The rapid popularity of The Original Amateur Hour made him better known than most of the talent he featured. Some of his discoveries became stars, including opera stars Lily Pons, Robert Merrill, and Beverly Sills; comedian Jack Carter; pop singer Teresa Brewer; and, Frank Sinatra, fronting a quartet known as the Hoboken Four when they appeared on the show in 1935.
The show consistently ranked among radio's top ten programs throughout its run.
Bowes's familiar catchphrase, "...around and around she goes and where she stops nobody knows", spoken in the familiar avuncular tones for which he was so renowned, whenever it was time to spin its "wheel of fortune," the device by which some contestants were called to perform.
In the early days of the show, whenever a performer was simply too terrible to continue, Bowes would stop the act by striking a gong (a device that would be revived in the 1970s by Chuck Barris's infamous The Gong Show). Bowes heard from thousands of listeners who objected to his terminating these acts prematurely, so he abandoned the gong in 1936.
Bowes is credtied for featuring more black entertainers than many network shows of the time.
➦In 1948...WBAM becomes WOR FM in NYC. WOR-AM's original owner was Bamberger's Department Store in Newark, New Jersey. In the early 1920s, the store was selling radio receivers and wanted to put a radio station on the air to help promote receiver sales as well as for general publicity.
Fran Allison |
In 1937, where she was hired as a staff singer and personality on NBC Radio.

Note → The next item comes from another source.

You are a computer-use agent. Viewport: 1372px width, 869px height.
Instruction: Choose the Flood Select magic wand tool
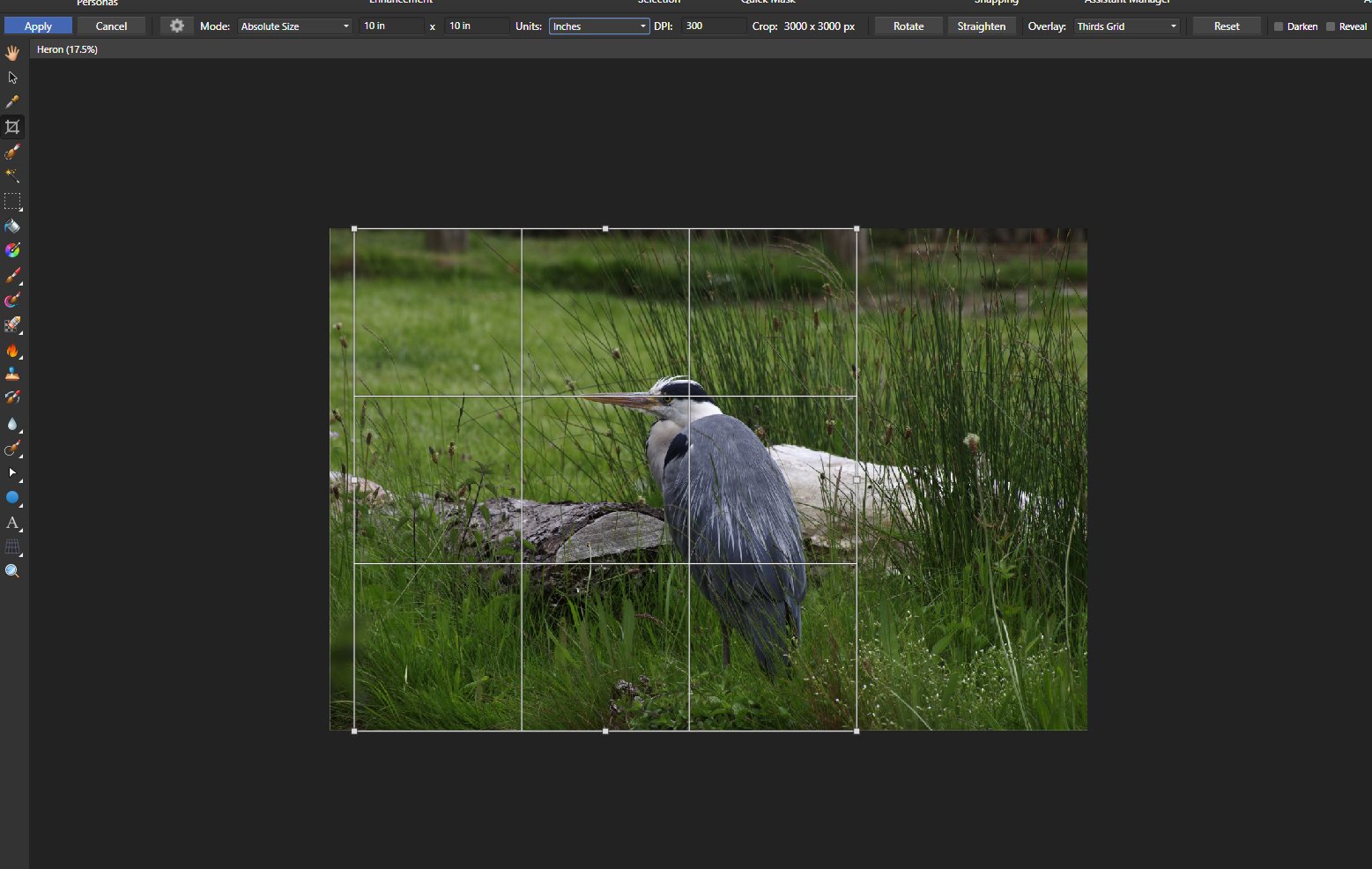click(12, 176)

A July 26, 1937, newspaper item reported, "Fran Allison, singer of WMT, Waterloo, Ia., makes her network debut in the WJZ-NBC club matinee at 3."
Beginning in 1937, she was a regular performer on The Breakfast Club, a popular Chicago radio show, and was a fixture for 25 years as "Aunt Fanny", a gossipy small-town spinster.
In 1947, the director of WBKB-TV in Chicago asked Burr Tillstrom if he could put together a puppet show for children, and he asked Allison, whom he had met during a World War II war bond tour, to join the show. She was the only human to appear on the live series, filling the role of big sister and cheery voice of reason as the puppets, known as the Kuklapolitan Players, engaged each other..
Chips Moman and Ringo Starr |
In the 1960s, Moman worked for Stax Records before founding the American Sound Studio in Memphis, TN. As a record producer, Moman was known for recording Elvis Presley, Tammy Wynette, Bobby Womack, Carla Thomas, and Merrilee Rush, as well as guiding the career of the Box Tops. As a songwriter, he was responsible for standards associated with Aretha Franklin, James Carr, Waylon Jennings, and B. J. Thomas, including the Grammy-winning "(Hey Won't You Play) Another Somebody Done Somebody Wrong Song".
He was also a session guitarist for Franklin and other musicians.
During the late 1960s and early 1970s, American Sound became one of the most successful recording studios in the country, producing more than 120 charting singles by pop, soul, and country artists and at one point contributing over a quarter of the hits on the Billboard Hot 100.
Moman produced Elvis Presley's 1969 album, From Elvis in Memphis – described as best album" – and the hit songs "In the Ghetto", "Suspicious Minds", and "Kentucky Rain".